Selected excerpt |
= = = = =
The Viral Penetration test is a pass/fail test that evaluates the viral penetration resistance characteristics of personal protective equipment such as gowns, drapes, and gloves. This test is required by AAMI PB70 guidance to determine the level of protection for gowns and drapes. The test is also required for 510(k) submissions to the FDA, as well as for protective equipment per national fire protection agency regulation. Additionally, this test has been used by textile manufacturers to qualify their product for sale as raw material to medical device manufacturers.

The Viral Penetration test is officially recognized by the FDA and is performed in compliance with ASTM F1671 and AAMI PB70. Nelson Labs staff assisted in the development of this test method and has more experience in Viral Penetration testing than any other company. We provide a one-stop shop for all PB70 testing.

Applicable Standards

  • ASTM F1671
  • ISO 16604
  • AAMI PB70
  • ASTM F2407
  • NFPA 1971
  • NFPA 1999
  • NFPA 1951

Testing Locations

  • Salt Lake City, UT, USA
  • Leuven, Belgium

Study Outline

In this Viral Penetration test procedure, specimens are prepared by randomly cutting the test material into approximately 75 mm x 75 mm swatches. The swatches are conditioned at 21 ± 5°C and 30 – 80% relative humidity for at least 24 hours. Once conditioned, individual test specimens are loaded into the penetration test cell with the outside of the material facing the reservoir. The test cell reservoir is then filled with approximately 60 ml of the phiX174 bacteriophage suspension, maintained at a concentration of at least 1.0 x 108 plaque-forming units/mL, and allowed to sit for 5 minutes at atmospheric pressure.

After the initial 5 minutes, an external air source is connected to the test cell and a pressure of 2 pounds per square inch gauge (psig) is applied to the sample for 1 minute. After 1 minute of applied pressure, the pressure is released and the specimen then sits for an additional 54 minutes at atmospheric pressure.

Throughout the test, the surface of the specimen is observed for penetration. To further evaluate whether viral penetration occurred, at the end of the test, the surface of the test specimen is rinsed with a sterile assay fluid and collected. This assay fluid is plated using standard plaque assay techniques. The assay plates are then incubated for 6 – 18 hours. Specimens showing no plaques on any of the assay plates pass the test, while plates that exhibit plaque-forming units fail.

The surface tension range for blood and body fluids is approximately 42 – 60 dynes/cm. To simulate the wetting characteristics, the phiX174 bacteriophage suspension is adjusted to the lower end of this range (42 ± 2 dynes/cm).
= = = = =
[Saved entries]
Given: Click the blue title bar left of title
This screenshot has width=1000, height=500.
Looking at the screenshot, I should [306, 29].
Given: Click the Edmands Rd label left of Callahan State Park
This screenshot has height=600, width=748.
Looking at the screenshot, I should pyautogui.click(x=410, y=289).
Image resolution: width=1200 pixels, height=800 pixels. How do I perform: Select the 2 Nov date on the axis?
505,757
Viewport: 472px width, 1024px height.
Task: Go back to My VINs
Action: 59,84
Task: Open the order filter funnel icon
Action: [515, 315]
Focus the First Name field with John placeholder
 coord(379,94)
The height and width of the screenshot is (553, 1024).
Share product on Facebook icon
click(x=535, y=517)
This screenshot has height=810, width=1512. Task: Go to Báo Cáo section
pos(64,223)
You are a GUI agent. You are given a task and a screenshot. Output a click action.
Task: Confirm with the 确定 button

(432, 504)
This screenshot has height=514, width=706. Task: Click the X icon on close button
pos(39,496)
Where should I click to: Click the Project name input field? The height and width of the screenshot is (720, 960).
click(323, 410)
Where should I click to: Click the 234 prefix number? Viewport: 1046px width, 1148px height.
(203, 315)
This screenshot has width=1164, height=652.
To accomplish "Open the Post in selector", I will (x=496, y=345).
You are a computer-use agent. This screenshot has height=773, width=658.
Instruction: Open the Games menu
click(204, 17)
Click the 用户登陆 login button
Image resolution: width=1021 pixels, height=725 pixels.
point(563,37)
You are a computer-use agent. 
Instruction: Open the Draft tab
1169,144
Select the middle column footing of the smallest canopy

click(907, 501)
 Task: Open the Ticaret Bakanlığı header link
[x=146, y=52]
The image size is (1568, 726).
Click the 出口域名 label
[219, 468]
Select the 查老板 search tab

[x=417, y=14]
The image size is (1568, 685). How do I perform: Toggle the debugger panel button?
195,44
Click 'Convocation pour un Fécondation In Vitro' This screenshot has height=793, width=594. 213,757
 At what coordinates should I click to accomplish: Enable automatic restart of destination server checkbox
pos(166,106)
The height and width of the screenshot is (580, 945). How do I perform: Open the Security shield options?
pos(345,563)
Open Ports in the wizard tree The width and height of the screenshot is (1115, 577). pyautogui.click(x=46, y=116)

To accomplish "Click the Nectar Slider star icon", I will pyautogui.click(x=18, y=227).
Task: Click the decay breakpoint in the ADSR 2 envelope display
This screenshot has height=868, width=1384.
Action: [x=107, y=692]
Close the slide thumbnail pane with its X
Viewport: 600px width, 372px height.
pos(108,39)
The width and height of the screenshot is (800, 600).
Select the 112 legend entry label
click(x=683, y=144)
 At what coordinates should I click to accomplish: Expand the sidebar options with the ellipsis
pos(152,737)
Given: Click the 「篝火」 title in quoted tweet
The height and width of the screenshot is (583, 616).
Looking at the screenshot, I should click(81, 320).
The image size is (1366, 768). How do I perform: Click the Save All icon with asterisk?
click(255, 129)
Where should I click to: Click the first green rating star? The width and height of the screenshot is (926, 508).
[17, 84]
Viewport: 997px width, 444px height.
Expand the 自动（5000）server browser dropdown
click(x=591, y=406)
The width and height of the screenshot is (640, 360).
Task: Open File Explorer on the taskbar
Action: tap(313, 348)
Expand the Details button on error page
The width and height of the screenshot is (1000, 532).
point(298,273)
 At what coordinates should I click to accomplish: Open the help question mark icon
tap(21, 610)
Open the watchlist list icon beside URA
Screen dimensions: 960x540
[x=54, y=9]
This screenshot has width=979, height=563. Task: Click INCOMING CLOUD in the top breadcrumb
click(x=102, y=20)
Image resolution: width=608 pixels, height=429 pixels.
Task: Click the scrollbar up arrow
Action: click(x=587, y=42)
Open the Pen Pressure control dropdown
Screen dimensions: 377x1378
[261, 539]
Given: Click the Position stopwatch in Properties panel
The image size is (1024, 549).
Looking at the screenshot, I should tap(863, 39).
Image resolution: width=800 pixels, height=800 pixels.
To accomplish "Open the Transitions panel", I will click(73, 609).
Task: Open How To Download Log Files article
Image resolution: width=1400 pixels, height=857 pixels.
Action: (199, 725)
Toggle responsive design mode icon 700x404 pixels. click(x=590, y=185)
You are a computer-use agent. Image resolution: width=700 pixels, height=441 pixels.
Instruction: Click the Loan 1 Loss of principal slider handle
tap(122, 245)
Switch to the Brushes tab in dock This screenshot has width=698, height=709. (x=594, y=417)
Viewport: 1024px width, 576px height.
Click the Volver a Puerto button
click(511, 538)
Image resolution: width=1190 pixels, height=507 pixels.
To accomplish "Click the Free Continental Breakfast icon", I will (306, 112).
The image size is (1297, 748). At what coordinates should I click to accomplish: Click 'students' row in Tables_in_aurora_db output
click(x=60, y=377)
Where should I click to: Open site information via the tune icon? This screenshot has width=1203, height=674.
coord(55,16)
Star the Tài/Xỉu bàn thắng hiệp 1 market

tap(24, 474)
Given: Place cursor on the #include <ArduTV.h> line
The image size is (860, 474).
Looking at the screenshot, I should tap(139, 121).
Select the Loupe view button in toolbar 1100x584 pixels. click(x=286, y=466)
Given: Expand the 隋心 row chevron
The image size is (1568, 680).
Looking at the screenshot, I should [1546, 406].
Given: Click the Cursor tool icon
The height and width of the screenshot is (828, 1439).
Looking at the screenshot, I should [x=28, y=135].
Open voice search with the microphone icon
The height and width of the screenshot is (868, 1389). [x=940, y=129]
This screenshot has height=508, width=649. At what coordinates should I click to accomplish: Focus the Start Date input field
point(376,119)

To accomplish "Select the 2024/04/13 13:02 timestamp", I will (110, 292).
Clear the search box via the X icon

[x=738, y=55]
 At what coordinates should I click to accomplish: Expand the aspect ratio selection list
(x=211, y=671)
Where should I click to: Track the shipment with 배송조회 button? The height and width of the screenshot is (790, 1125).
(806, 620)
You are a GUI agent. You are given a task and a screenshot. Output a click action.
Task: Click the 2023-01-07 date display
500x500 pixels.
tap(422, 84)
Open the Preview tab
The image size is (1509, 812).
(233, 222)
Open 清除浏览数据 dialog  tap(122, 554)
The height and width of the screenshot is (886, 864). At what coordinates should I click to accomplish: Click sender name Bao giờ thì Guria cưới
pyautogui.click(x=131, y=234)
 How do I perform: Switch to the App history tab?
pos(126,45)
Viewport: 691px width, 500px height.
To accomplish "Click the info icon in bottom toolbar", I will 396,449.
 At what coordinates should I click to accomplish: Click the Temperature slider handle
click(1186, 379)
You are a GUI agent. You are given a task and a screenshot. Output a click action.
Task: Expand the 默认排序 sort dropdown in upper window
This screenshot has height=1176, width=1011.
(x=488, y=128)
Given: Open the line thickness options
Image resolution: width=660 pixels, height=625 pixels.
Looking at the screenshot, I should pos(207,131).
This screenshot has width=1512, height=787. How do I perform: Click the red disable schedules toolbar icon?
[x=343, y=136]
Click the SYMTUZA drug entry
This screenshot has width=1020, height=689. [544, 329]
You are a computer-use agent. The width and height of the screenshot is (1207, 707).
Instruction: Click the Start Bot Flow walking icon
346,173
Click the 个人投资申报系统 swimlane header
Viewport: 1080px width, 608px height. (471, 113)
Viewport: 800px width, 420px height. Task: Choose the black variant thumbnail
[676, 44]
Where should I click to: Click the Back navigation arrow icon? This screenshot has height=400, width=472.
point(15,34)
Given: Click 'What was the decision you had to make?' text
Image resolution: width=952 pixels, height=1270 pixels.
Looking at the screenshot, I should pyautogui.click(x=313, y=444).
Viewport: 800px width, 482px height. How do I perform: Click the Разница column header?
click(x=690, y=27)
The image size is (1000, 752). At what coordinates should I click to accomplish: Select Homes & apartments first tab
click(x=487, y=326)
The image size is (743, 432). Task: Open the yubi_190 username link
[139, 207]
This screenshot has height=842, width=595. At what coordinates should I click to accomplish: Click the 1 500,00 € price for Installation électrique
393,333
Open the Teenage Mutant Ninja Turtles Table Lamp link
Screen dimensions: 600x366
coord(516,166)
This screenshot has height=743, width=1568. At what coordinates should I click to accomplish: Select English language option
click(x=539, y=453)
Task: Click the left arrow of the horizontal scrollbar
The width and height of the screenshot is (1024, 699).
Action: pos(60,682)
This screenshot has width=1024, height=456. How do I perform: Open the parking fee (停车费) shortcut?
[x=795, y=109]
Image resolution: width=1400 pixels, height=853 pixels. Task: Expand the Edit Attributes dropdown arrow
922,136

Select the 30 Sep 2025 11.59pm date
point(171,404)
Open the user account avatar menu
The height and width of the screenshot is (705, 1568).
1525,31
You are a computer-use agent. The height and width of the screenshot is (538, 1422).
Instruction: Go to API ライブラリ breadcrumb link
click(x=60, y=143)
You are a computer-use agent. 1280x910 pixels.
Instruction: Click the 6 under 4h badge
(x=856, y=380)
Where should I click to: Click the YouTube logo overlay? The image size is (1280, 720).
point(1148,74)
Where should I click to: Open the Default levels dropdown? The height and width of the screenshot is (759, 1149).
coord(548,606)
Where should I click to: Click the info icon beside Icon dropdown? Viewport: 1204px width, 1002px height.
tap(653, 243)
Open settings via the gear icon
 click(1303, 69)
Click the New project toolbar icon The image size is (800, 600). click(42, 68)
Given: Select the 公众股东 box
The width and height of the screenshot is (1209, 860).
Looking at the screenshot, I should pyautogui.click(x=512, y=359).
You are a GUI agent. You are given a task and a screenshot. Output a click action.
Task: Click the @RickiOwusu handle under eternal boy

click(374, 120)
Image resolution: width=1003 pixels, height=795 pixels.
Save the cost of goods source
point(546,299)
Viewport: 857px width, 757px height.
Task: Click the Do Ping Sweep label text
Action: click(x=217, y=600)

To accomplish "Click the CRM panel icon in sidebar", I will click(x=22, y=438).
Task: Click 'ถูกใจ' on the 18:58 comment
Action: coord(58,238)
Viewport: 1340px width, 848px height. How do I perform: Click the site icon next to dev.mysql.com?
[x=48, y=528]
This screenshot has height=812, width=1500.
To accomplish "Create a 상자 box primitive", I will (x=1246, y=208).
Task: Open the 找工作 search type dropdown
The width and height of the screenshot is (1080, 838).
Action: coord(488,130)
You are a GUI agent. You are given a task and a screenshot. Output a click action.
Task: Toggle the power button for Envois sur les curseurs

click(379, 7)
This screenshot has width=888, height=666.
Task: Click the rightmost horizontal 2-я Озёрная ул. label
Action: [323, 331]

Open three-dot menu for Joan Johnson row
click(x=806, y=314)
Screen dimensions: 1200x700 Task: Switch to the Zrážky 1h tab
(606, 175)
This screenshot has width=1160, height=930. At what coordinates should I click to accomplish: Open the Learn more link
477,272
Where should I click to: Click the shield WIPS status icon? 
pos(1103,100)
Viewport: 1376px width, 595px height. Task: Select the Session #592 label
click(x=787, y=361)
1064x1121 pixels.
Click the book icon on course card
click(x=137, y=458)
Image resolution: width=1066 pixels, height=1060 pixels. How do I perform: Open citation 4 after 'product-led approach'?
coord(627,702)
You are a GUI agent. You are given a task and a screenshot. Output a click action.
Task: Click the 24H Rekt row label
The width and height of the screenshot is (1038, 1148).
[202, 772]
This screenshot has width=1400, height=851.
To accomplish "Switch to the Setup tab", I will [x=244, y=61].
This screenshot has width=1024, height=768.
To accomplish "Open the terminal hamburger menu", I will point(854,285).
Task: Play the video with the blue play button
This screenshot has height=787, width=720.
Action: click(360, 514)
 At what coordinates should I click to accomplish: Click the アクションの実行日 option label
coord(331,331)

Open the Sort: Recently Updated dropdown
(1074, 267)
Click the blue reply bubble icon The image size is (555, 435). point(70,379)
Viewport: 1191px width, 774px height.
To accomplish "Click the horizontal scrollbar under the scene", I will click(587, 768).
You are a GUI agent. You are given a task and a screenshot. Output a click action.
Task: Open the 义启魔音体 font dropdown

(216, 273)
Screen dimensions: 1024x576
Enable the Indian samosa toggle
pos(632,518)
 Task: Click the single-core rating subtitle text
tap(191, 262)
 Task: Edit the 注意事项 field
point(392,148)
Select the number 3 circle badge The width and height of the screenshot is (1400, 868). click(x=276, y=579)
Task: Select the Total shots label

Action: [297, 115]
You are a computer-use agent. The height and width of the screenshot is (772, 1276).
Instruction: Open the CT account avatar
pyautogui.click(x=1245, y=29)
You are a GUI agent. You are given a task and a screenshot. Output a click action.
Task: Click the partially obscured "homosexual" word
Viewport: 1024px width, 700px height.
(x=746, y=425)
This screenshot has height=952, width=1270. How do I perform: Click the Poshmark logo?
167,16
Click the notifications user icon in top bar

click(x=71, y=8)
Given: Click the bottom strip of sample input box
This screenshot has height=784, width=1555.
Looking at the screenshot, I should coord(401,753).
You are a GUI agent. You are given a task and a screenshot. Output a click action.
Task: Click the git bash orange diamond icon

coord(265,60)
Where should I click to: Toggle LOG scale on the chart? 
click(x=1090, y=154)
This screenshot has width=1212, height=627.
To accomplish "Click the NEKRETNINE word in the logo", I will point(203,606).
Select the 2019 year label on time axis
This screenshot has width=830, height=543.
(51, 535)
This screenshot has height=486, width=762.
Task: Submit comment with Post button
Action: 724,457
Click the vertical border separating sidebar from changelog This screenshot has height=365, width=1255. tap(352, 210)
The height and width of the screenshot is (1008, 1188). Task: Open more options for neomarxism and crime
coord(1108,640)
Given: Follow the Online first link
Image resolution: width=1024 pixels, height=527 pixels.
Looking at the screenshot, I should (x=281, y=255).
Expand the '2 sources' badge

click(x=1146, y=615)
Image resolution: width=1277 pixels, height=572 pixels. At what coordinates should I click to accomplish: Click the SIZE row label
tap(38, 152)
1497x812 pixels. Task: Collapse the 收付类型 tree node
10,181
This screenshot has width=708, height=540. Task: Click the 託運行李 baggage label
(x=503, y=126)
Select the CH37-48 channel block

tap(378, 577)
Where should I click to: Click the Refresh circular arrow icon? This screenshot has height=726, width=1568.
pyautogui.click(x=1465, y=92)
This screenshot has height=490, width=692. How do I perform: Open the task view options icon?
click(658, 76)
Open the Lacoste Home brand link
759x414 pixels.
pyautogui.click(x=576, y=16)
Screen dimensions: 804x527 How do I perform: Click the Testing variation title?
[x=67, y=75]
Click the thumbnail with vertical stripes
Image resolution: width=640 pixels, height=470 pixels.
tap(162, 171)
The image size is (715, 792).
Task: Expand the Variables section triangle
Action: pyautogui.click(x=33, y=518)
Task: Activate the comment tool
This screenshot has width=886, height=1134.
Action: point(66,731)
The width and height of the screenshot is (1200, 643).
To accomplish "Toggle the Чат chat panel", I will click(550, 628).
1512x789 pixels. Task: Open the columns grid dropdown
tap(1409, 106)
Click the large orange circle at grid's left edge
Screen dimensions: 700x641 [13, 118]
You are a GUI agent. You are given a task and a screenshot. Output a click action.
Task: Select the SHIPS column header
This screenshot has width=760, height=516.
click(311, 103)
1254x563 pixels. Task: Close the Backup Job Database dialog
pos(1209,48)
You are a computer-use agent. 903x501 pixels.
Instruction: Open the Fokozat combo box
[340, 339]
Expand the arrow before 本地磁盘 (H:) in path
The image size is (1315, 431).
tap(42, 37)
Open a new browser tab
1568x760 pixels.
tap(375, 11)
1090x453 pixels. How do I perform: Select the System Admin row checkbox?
= = = = =
Assignment A | In the Viral Penetration test overview, how long are the swatches conditioned before being loaded into the test cell?
Assignment B | Print the passage of the Viral Penetration test overview between "Throughout the test, the" and "(42 ± 2 dynes/cm).", inclusive.

Worked solution A | For at least 24 hours.

Worked solution B |
Throughout the test, the surface of the specimen is observed for penetration. To further evaluate whether viral penetration occurred, at the end of the test, the surface of the test specimen is rinsed with a sterile assay fluid and collected. This assay fluid is plated using standard plaque assay techniques. The assay plates are then incubated for 6 – 18 hours. Specimens showing no plaques on any of the assay plates pass the test, while plates that exhibit plaque-forming units fail.

The surface tension range for blood and body fluids is approximately 42 – 60 dynes/cm. To simulate the wetting characteristics, the phiX174 bacteriophage suspension is adjusted to the lower end of this range (42 ± 2 dynes/cm).